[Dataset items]
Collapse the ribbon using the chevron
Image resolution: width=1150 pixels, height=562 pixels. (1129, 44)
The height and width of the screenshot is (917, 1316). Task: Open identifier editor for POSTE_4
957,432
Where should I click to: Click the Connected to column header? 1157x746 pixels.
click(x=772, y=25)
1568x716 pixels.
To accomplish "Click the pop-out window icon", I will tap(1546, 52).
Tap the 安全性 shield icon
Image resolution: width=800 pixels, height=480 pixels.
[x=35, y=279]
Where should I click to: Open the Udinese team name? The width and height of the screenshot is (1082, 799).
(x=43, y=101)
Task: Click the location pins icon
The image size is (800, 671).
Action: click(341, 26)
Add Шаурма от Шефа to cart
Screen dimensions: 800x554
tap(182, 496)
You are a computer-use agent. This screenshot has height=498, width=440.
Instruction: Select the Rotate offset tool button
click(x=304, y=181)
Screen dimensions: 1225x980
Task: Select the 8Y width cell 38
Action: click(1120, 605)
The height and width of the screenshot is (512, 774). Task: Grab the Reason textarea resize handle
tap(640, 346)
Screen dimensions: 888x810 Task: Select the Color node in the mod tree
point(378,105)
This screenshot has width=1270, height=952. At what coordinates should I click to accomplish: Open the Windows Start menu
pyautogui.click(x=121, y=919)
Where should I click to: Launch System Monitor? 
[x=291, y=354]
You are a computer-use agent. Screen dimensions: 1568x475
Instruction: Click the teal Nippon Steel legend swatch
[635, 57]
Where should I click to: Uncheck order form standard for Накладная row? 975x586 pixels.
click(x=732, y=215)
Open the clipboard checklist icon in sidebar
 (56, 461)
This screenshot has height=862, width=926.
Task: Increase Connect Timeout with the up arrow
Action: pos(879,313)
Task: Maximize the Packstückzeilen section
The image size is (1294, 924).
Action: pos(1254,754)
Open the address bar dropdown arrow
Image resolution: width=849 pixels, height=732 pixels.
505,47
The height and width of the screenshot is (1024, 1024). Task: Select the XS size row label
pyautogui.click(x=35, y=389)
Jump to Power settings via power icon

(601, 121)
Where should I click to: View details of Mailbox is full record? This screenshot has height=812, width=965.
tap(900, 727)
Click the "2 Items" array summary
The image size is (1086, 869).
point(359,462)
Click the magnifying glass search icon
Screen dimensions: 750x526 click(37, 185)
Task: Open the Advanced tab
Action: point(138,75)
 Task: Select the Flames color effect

Exercise brief -
Starting at the line that contains "The height and width of the screenshot is (1024, 1024).", copy every line down to the last line of the records above, exactly as written.

Answer for this exercise -
The height and width of the screenshot is (1024, 1024). Task: Select the XS size row label
pyautogui.click(x=35, y=389)
Jump to Power settings via power icon

(601, 121)
Where should I click to: View details of Mailbox is full record? This screenshot has height=812, width=965.
tap(900, 727)
Click the "2 Items" array summary
The image size is (1086, 869).
point(359,462)
Click the magnifying glass search icon
Screen dimensions: 750x526 click(37, 185)
Task: Open the Advanced tab
Action: point(138,75)
 Task: Select the Flames color effect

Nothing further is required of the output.